Validated across four large-scale datasets encompassing 108,778 total patients (including 17,173 ischemia-positive cases), the framework achieved an overall area under the receiver operating characteristic curve (AUROC) of 0.947 for ischemia detection, a 4.8% to 9.5% relative improvement over state-of-the-art baseline models. It reached 84.1% to 87.3% sensitivity at 90% specificity across all cohorts, with a concordance index (C-index) of 0.923 for post-reperfusion risk stratification. Critically, the system maintained an 88.7% positive predictive value (PPV) at 15 minutes and 84.1% at 20 minutes, ensuring reliable, actionable alerts with minimal false positives to avoid clinician alert fatigue. It delivered consistent performance across all age, sex, and comorbidity subgroups, with no evidence of demographic bias. For real-world deployment, the full model runs inference on 10-second ECG segments in just 47.3 ms, with a lightweight pruned variant reducing inference time to 28.6 ms while retaining an AUROC above 0.93, making it compatible with standard clinical hardware.
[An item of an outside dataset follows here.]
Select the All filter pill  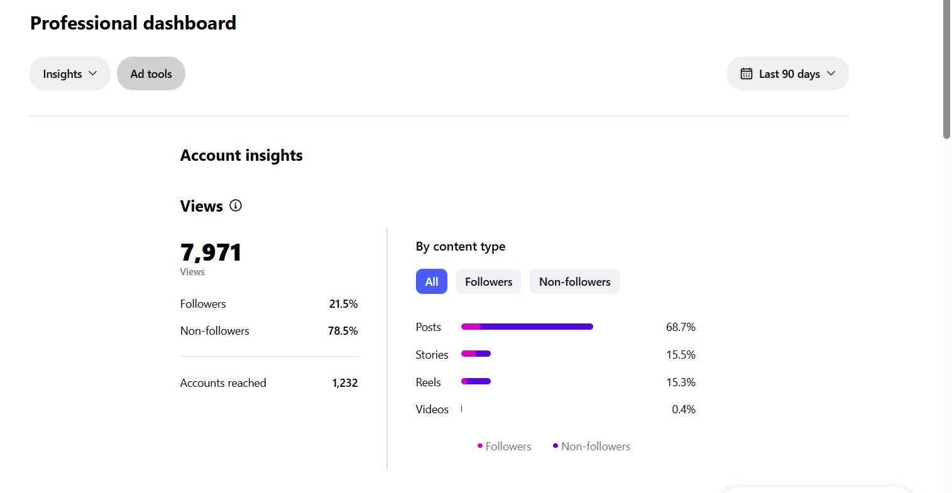coord(431,281)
The 18.4-minute early warning window addresses the core clinical challenge of "time is muscle" in acute coronary syndrome management, enabling bedside assessments, emergency protocol initiation, and catheterization lab mobilization before irreversible myocardial damage occurs. The system's attention patterns align closely with cardiologist-identified ischemic markers (Spearman correlation 0.78–0.84), ensuring strong clinical interpretability. Limitations include the predominantly Chinese hospital-based study cohorts, requiring further validation across diverse ethnic, socioeconomic, and healthcare settings, alongside prospective clinical trials to confirm real-world patient outcomes. Future research will expand the framework to predict additional cardiovascular events, integrate electronic health records for personalized risk assessment, and develop federated learning approaches to protect patient privacy while refining model performance.
Authors of the paper include Songtao An, Jiamin Yuan, Yang Pan, Miaoqing Ye, Zhenghan Chen, Minying Li, Panyue Yan, Jiali Yao, Yujie Guan, Yan Lin, Wenjuan Wang, Haliminai Dilimulati, Yuanyin Teng, Keyu Dai, Yuqi Bai, Junbo Ge, and Dong Deng.
This research was partially supported by the Youth Programme of National Natural Science Foundation of China (No. 82304983), the National Natural Science Grant of China (No. 81970312), the Soochow University Horizontal Project (Code Numbers: H230269 and H240140), and the Multi-center Clinical Research Project for Major Diseases in Suzhou (Grant Number: DZXYJ202302). This research is supported by the Undergraduate Innovation Laboratory of School of Pharmaceutical Science, Guangzhou University of Chinese Medicine.
The paper, "Bionic Wearable ECG with Multimodal Large Language Models: Coherent Temporal Modeling for Early Ischemia Warning and Reperfusion Risk Stratification" was published in the journal Cyborg and Bionic Systems on Mar. 02, 2026, at DOI: 10.34133/cbsystems.0501.